Avec Viggo Mortensen, Lindsay Duncan, Jeremy Cooper, Sheila Moore, Duncan Fraser, Robert Koons…

Sélectionné à la Semaine de la critique, Cannes
Léopard d’Argent, Locarno

Idaho, début des années 50. Sous un ciel immense, des champs à perte de vue, quadrillés de routes le plus souvent désertes, au bord desquelles se dressent quelques rares bâtisses.
Il y a là une station service délabrée où vivent le jeune Seth Dove et ses parents – une mère acariâtre et abusive, obsédée par l’odeur entêtante d’essence qui semble tout imprégner, un père mutique au passé trouble, se réfugiant dans la lecture de romans d’épouvante bon marché dont il marmonne des bribes à son fils. Dans cet environnement isolé, écrasé par le poids des névroses et de l’ennui puritain, de tels récits sont propices à nourrir une fantasmagorie cauchemardesque dans l’imagination fertile d’un garçon de 7 ans, observateur à la fois naïf et avide pour qui tout est signifiant.

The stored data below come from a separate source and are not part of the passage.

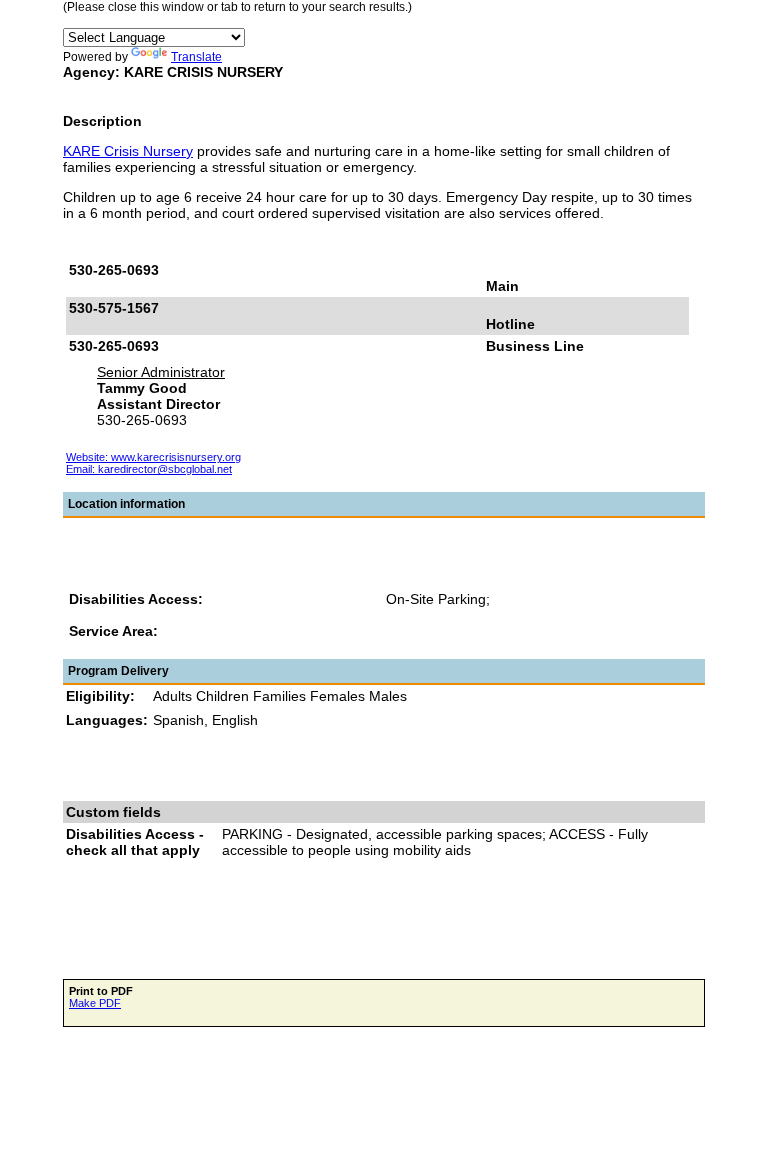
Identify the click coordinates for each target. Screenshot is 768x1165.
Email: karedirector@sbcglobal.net (149, 469)
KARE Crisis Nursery (128, 151)
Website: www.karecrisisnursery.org (153, 457)
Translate (196, 57)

Ainsi à ses yeux, Dolphin Blue (interprétée par la diaphane Lindsay Duncan), la femme solitaire vêtue de noir qui habite à quelques arpents, veuve vivant dans le souvenir de son époux suicidé dont elle conserve des fragments dans une boite, incarne t-elle sans conteste un vampire.

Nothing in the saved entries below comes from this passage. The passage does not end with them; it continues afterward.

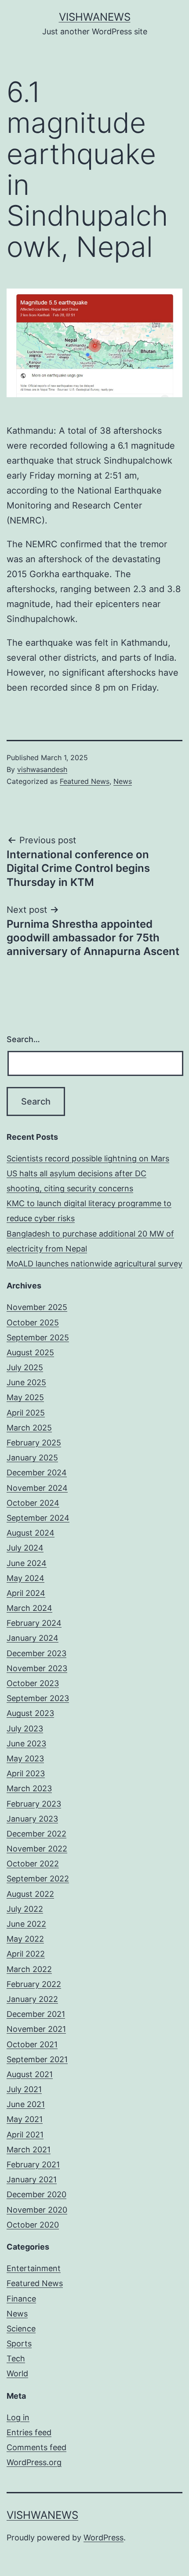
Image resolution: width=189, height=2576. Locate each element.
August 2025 (30, 1352)
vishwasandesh (42, 769)
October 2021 (32, 2044)
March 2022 (29, 1969)
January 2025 (32, 1457)
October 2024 (33, 1503)
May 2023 (25, 1758)
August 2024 (31, 1532)
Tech (16, 2358)
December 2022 (36, 1833)
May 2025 (25, 1397)
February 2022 (34, 1984)
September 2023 (38, 1698)
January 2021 (32, 2179)
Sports (19, 2343)
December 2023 (36, 1653)
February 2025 (34, 1442)
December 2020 (36, 2194)
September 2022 (38, 1878)
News (122, 781)
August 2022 (30, 1894)
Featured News (84, 781)
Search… (23, 1039)
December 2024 (37, 1472)
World (17, 2373)
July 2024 (25, 1547)
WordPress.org (34, 2462)
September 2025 (38, 1337)
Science (21, 2328)
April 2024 (26, 1593)
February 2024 (34, 1623)
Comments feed (36, 2447)
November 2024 (37, 1488)
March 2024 (29, 1608)
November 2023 (37, 1668)
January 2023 (32, 1818)
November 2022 (37, 1848)
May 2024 (25, 1578)
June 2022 (26, 1923)
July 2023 (25, 1728)
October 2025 (33, 1322)
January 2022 (32, 1999)
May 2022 (25, 1938)
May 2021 (25, 2119)
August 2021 (30, 2074)
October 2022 (33, 1863)
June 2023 (26, 1743)
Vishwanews (95, 17)
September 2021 (37, 2059)
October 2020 (33, 2224)
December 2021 (36, 2014)
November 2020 (37, 2209)
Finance (21, 2298)
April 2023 (26, 1773)
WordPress (104, 2537)
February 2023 (34, 1803)
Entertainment (34, 2268)
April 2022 (26, 1953)
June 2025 (26, 1382)
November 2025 (37, 1307)
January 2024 (32, 1638)
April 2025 (26, 1412)
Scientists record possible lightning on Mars (88, 1158)
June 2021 (26, 2104)
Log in (18, 2417)
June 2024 (27, 1563)
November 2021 (36, 2029)
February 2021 (33, 2164)
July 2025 (25, 1367)
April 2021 (25, 2134)
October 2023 (33, 1683)
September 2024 (38, 1517)
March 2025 (29, 1427)
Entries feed (29, 2432)
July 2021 (24, 2089)
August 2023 (30, 1713)
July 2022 (25, 1909)
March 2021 (29, 2149)
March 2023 (29, 1788)
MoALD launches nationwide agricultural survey (94, 1263)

Quand Cameron, le grand frère adulé (campé par un tout jeune Viggo Mortensen), vétéran de  la guerre du Pacifique où il a assisté au cataclysme d’Hiroshima, rentre auprès des siens, la relation qu’il noue avec Dolphin va cristalliser les peurs et la jalousie de l’enfant. Alors que la santé de Cameron semble mystérieusement décliner et que ses camarades de jeu sont retrouvés assassinés les uns après les autres, Seth est déterminé à précipiter la fin de celle qu’il pense être une créature maléfique, responsable du fléau qui s’abat sur la petite communauté rurale.

Le premier film du britannique Philip Ridley, écrivain et peintre de formation, évoque d’emblée dans la composition de ses plans certaines toiles d’Edward Hopper et surtout d’Andrew Wyeth, insufflant un climat étrange, étouffant, totalement imprégné de l’imaginaire gothique américain. Dans ce monde peuplé des superstitions et des angoisses de l’Amérique profonde, toute rationalité s’effondre pour laisser place à l’affrontement symbolique du Bien et du Mal et justifier des éruptions de violence aux conséquences tragiques.
Œuvre inclassable à la lisière du fantastique, L’enfant Miroir est un cauchemar en pleine lumière à l’étonnante beauté où se profile par instant l’ombre de La Nuit du Chasseur, un conte macabre et pervers vécu au travers des yeux d’un enfant qui, à trop croire de vaines apparences et à taire l’évidence, y perdra douloureusement son innocence.